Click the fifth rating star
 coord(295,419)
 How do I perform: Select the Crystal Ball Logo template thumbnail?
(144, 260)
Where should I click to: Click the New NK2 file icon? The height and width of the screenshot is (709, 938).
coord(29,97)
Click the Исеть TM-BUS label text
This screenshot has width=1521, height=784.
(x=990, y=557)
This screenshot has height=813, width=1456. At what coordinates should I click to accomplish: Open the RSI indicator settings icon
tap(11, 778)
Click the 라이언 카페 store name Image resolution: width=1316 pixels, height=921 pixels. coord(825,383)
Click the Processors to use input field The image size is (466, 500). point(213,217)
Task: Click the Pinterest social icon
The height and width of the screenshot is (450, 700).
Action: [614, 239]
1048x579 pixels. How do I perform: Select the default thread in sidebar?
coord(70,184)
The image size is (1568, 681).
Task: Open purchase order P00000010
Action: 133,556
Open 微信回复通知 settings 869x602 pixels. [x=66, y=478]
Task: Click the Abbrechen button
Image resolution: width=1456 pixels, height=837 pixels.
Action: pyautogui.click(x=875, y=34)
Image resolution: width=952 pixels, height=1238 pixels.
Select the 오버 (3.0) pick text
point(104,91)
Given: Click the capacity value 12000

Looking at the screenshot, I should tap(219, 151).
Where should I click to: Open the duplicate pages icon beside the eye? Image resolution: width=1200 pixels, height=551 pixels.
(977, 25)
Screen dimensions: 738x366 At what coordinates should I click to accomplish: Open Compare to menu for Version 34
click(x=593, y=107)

What to produce: The data is to be given again in full, with every line exact.

Task output:
Click the fifth rating star
 coord(295,419)
 How do I perform: Select the Crystal Ball Logo template thumbnail?
(144, 260)
Where should I click to: Click the New NK2 file icon? The height and width of the screenshot is (709, 938).
coord(29,97)
Click the Исеть TM-BUS label text
This screenshot has width=1521, height=784.
(x=990, y=557)
This screenshot has height=813, width=1456. At what coordinates should I click to accomplish: Open the RSI indicator settings icon
tap(11, 778)
Click the 라이언 카페 store name Image resolution: width=1316 pixels, height=921 pixels. coord(825,383)
Click the Processors to use input field The image size is (466, 500). point(213,217)
Task: Click the Pinterest social icon
The height and width of the screenshot is (450, 700).
Action: [614, 239]
1048x579 pixels. How do I perform: Select the default thread in sidebar?
coord(70,184)
The image size is (1568, 681).
Task: Open purchase order P00000010
Action: 133,556
Open 微信回复通知 settings 869x602 pixels. [x=66, y=478]
Task: Click the Abbrechen button
Image resolution: width=1456 pixels, height=837 pixels.
Action: pyautogui.click(x=875, y=34)
Image resolution: width=952 pixels, height=1238 pixels.
Select the 오버 (3.0) pick text
point(104,91)
Given: Click the capacity value 12000

Looking at the screenshot, I should tap(219, 151).
Where should I click to: Open the duplicate pages icon beside the eye? Image resolution: width=1200 pixels, height=551 pixels.
(977, 25)
Screen dimensions: 738x366 At what coordinates should I click to accomplish: Open Compare to menu for Version 34
click(x=593, y=107)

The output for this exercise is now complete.